Op het eerste gezicht lijkt dit raar. Het protoplasmatische lichaam lijkt juist een pre-oedipaal, infantiel, nog niet 'in kaart gebracht' lichaam te zijn, terwijl de fascinatie met de penis (en sowieso de focus op genitaliën) juist als een oedipaal moment wordt gezien.
Bij Freud leidt de angst voor castratie - het inzicht dat de penis een 'vreemd' element is dat kan worden 'afgeknipt' - niet alleen tot een interesse in seksuele objecten (die buiten het eigen lichaam liggen), maar ook tot een in kaart brengen van het eigen seksuele lichaam, met duidelijk afgebakende erogene zones.
Bij Eisenstein is de interesse in de penis nog duidelijk auto-erotisch. En opvallend vaak oraal.
De penis is bij Eisenstein niet (isoleerbaar) onderdeel van een lichaam. Het lijkt of de penis een model voor het hele lichaam is. De vormloze, plastieke penis is een model voor het polymorfe lichaam.

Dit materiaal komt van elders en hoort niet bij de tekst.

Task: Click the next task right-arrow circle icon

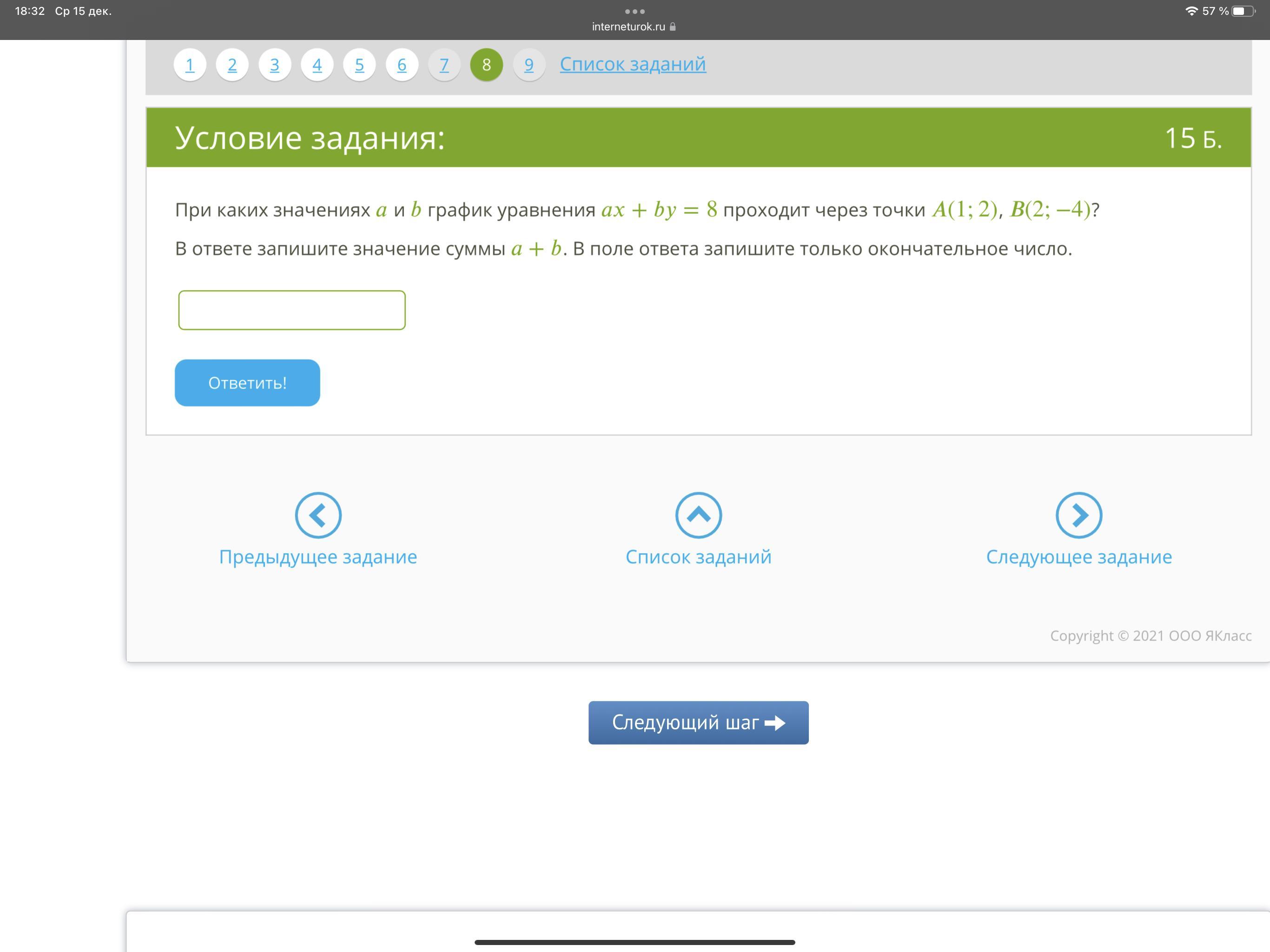Action: pos(1078,515)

Neem onderstaande tekening:
In de bovenste tekening lijkt de verhouding tussen penis en de rest van het lichaam omgedraaid. Het lichaam is een aanhangsel van de penis, en niet andersom. Deze penis is ook niet zozeer hard, sculpturaal, maar lijkt eerder, golvend, 'vloeiend,' of 'wordend' (becoming), en zelfs een beetje zacht. Hij wordt alleen kunstmatig stabiel gehouden op het moment dat een statief hem 'bij de nek' grijpt (en hem a.h.w. 'sculpturaal' maakt), zodat hij kan worden gefotografeerd.
Eisenstein associeert daardoor twee 'lichamen' met twee verschillende media (of visuele regimes): het 'protoplasmatische' lichaam van de penis is het lichaam van 'line drawings' terwijl het sculpturale lichaam (dat omhoog wordt gehouden) het lichaam van de fotografie is. En dit zijn (niet ontoevallig) ook de tweede media waar hij in deze periode in zijn essays de verschillen van in kaart probeert te brengen: tekenen (en animatie) vs fotografie (en cinema).

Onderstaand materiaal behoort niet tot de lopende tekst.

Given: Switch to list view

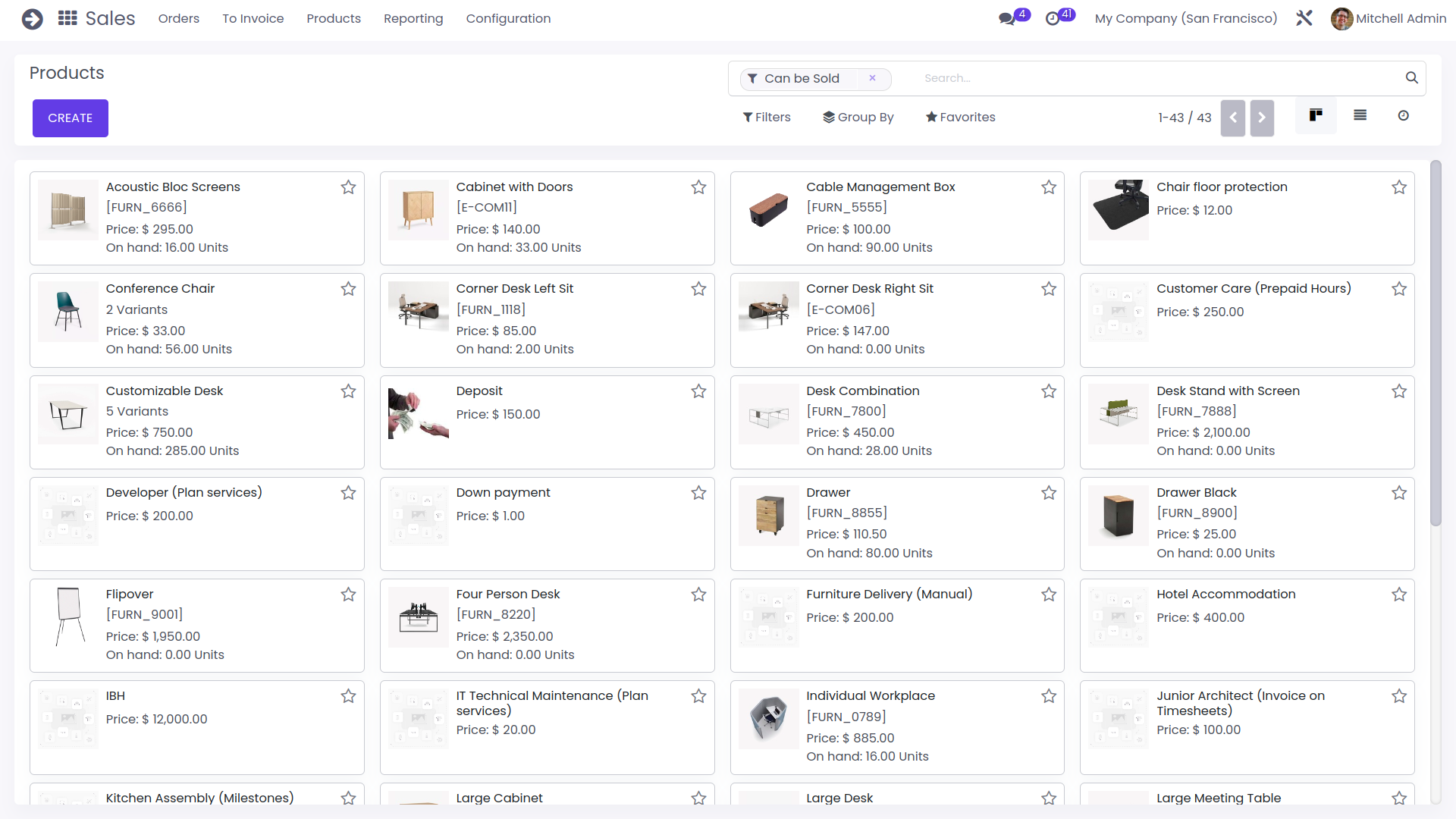Looking at the screenshot, I should tap(1360, 115).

Daarnaast roept zijn tekening een metafoor op die later (natuurlijk) een sleutelrol bij Lacan gaat spelen. Volgens Lacan worden we door het symbolische 'gefotografeerd': we worden door de camera 'vastgelegd.' De camera grijpt ons a.h.w. bij de nek en stabiliseert ons lichaam.
Voor Lacan is dit 'fotograferen' een moment van castratie.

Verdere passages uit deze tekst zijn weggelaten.